First, I updated the training data to include results from the beginning of 2020, and quickly retrained the model.
Running the May board scores through, the model accurately predicted True 72% of the time, and False at 28%.
Here’s the prediction/actual matrix.
| Prediction | |
Actual | Prorec-Y | Prorec-N |
Prorec-Y | 33 | 4 |
Prorec-N | 12 | 8 |
Taking a look at the false predictions:
View attachment 35927
- There are definitely weird exceptions. A 60 8/8/8/ and 67 8/9/8 were not selected. Maybe it was the age, but there must’ve been something else going on with the package, or this was bad data.
- Some people got hyper lucky getting in with a 5/5/5. By all estimates, this would have been a N based on the model, but they somehow got it. The “N” prediction also probably has to do with the fact that only the nerds post their scores here so the model is biased to higher scores.

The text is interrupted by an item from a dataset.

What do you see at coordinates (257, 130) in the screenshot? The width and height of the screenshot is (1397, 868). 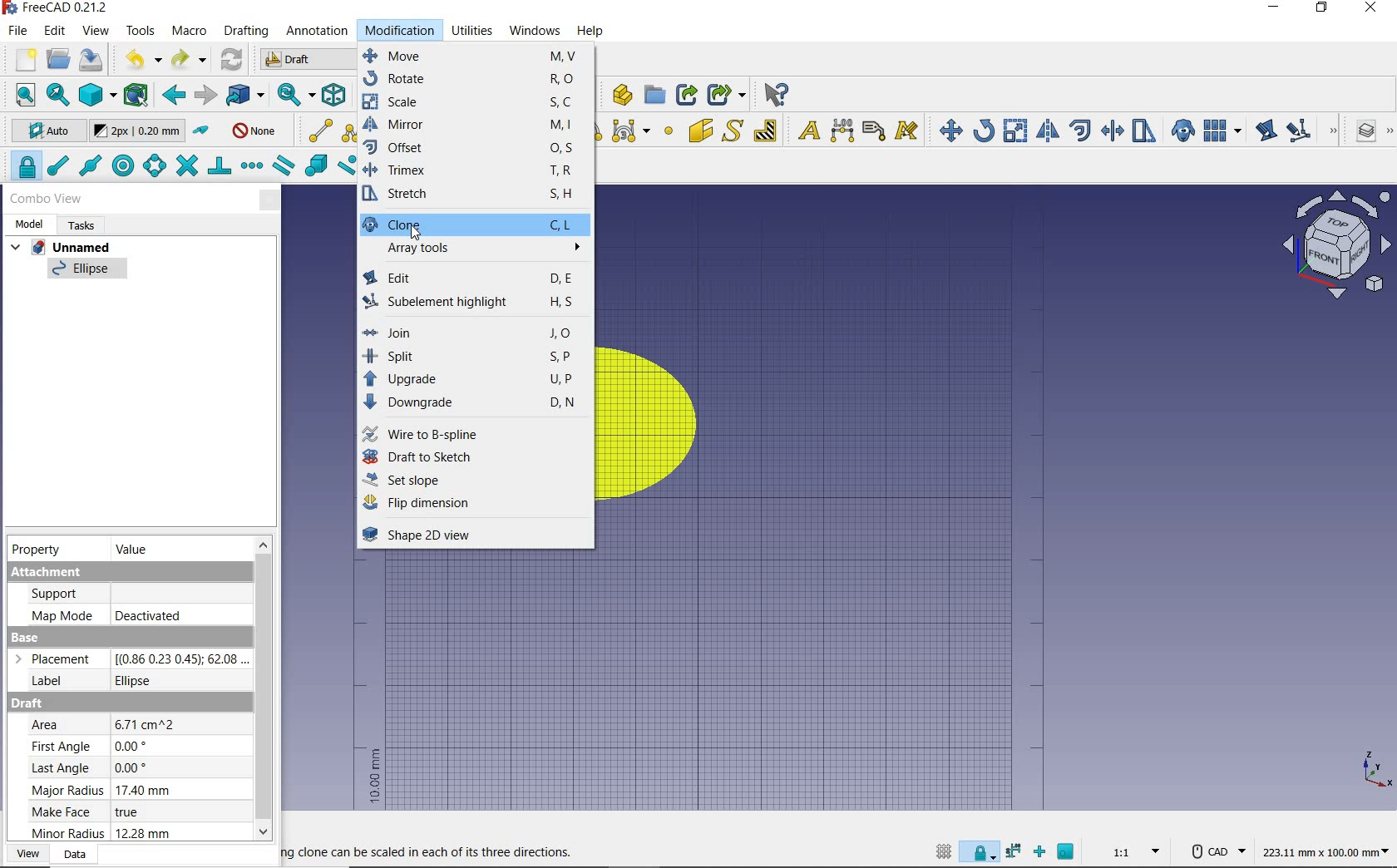 I see `autogroup off` at bounding box center [257, 130].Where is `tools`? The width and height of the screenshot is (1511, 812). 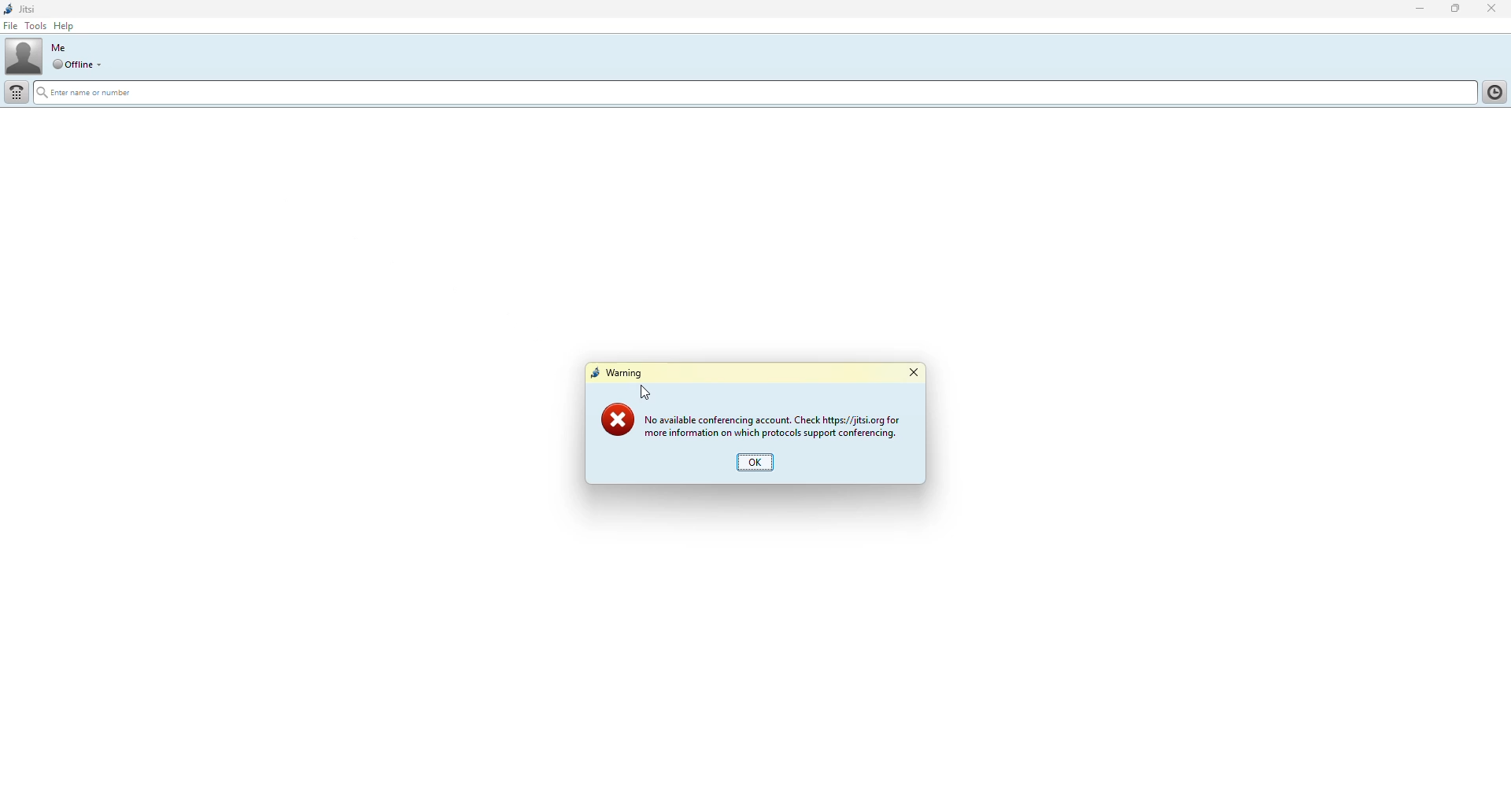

- Long story short, the model is doing a pretty decent job right now.
Next, I added the May board results to the training data (sans ISPP) and it should be much more robust than the first version I made last December. If I get really bored before shipping out, I might see about making a simple web app.
A couple of things I’ve noticed after retraining + analysis of the new model:
- OAR and PFAR have the most impact on prorec status with each contributing about 24% to the final result. This isn’t to say the OAR is important to getting a Y, but that it might mean you’re more likely to do better on PFAR if you have a higher OAR. Correlation != causation and all that jazz.
- Age and GPA are the next most important, with each contributing 10% to the final result. Age obviously is a negative impact, but it isn’t a huge amount.
- Flight exp, prior service, and sex still have basically no impact on the outcome (combined, only contributes ~9% to the final result)
And to those of you who requested that I run through your scores, I’ll be PMing you the results!
*disclaimer: this analysis is pretty half-assed and there are big holes in it. But, if you still want me to run your scores though, please let me know.